En 2015, Hungría irguió un cerco fronterizo de unos 170 kilómetros rematado con alambrado de serpentina a lo largo de su frontera sud. Pese a las críticas de la Unión Europea por violar sus obligaciones legales de registrar y reinstalar a la gente, el gobierno húngaro se opuso tanto a cooperar como a demoler el cerco y le envió a la UE una factura por €400 millones, aludiendo a que constituía la mitad del costo de construcción. La UE se negó a pagar. El primer ministro de derecha húngaro Viktor Orbán ha declarado también que la “homogeneidad étnica” es vital para la prosperidad económica de su país. Al igual que el muro de Trump, el cerco de Orbán apuntala una visión manifiestamente tóxica y reaccionaria de la identidad nacional.

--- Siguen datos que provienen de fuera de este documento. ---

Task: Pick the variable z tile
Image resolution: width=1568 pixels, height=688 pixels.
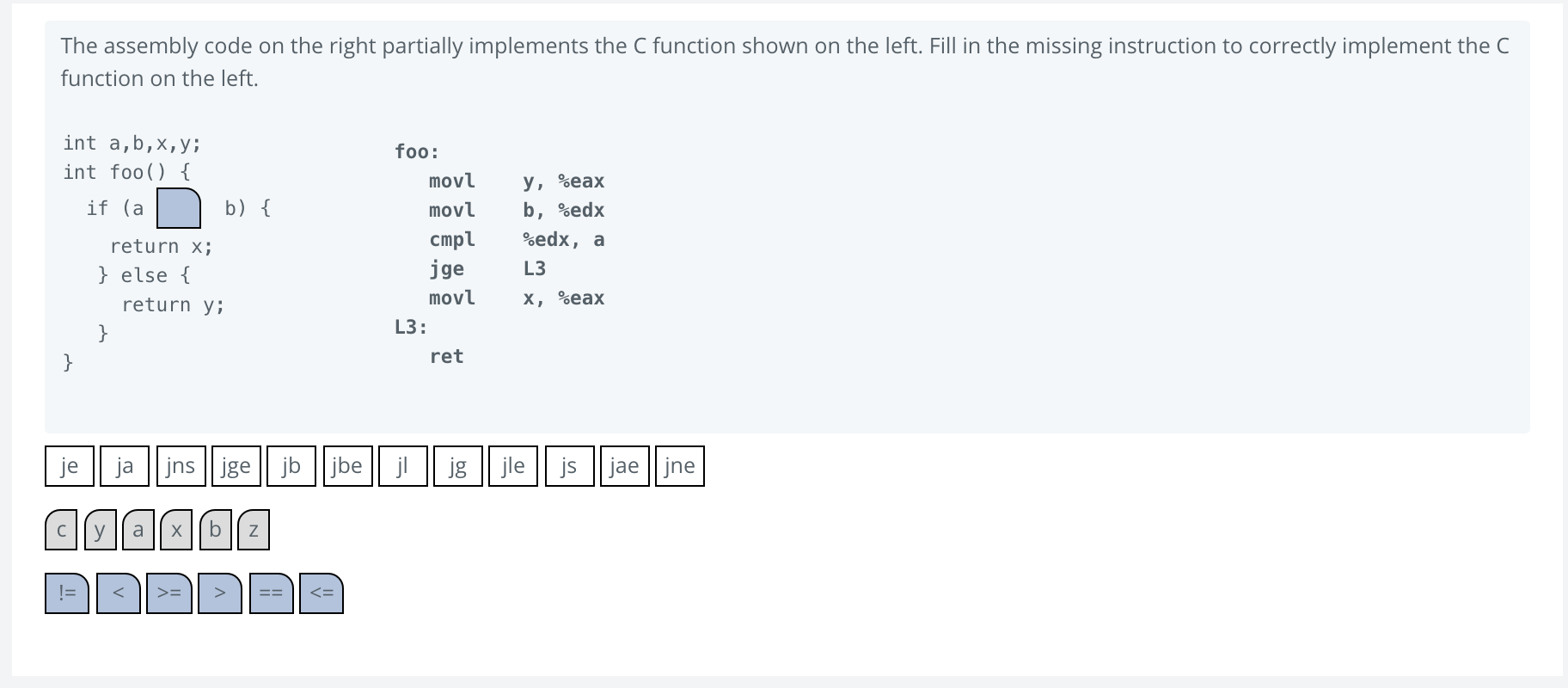Action: [x=253, y=530]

A su vez, Gran Bretaña ayudó a financiar “El gran muro de Calais”, barrera fronteriza creada para impedir que los migrantes viajaran a dedo a través del Canal de la Mancha en trenes y camiones. Y en Belfast, los llamados “muros de la paz”, implementados durante el período conocido como Los Conflictos para separar las comunidades nacionalista y unionista, siguen en pie, atravesando informalmente caminos, urbanizaciones y patios traseros. Según el último recuento, Belfast tenía 97 barreras individuales, muchas de las cuales hoy son atracciones turísticas, absorbidas por el tejido urbano, del mismo modo en que el Muro de Berlín o la Línea Verde de Nicosia se transformaron en parte inadvertida de la vida diaria.

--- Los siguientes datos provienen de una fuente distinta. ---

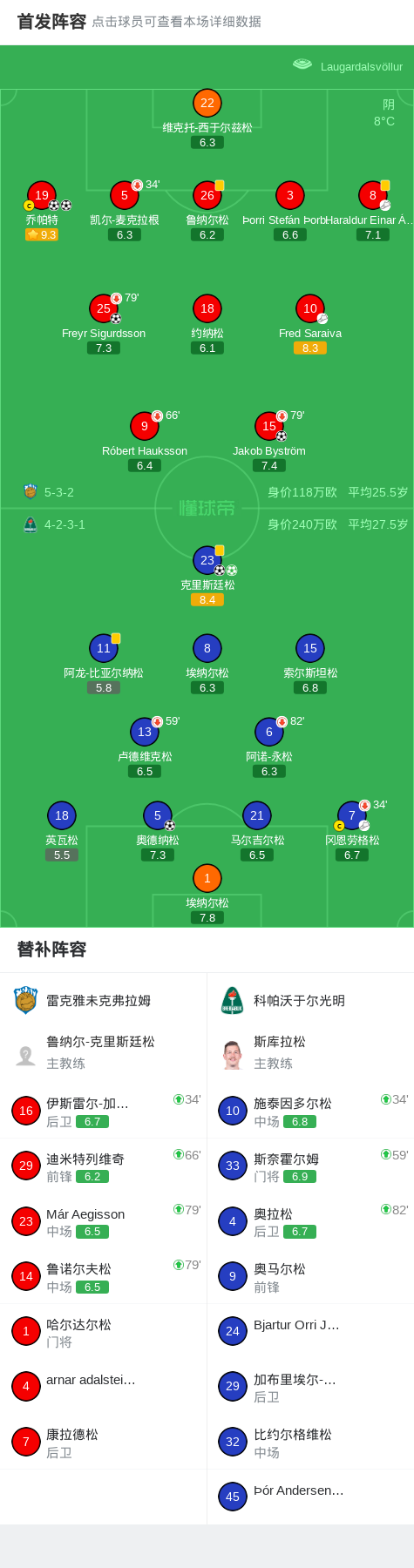Screen dimensions: 414x1568
Task: Tap goalkeeper number 22 at top of pitch
Action: [x=207, y=103]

Más allá de la geopolítica de las fronteras están las prosaicas manifestaciones de las comunidades y los barrios cerrados, que categorizan a la gente por medio de denominadores más complejos de estatus, clase, raza, religión y edad. Con ironía exquisita, los estadounidenses dicen que las comunidades cerradas están “acuarteladas”. Desde los recintos cerrados hasta el muro de Trump, el temor al mundo que está afuera proyecta una sombra cada vez más larga.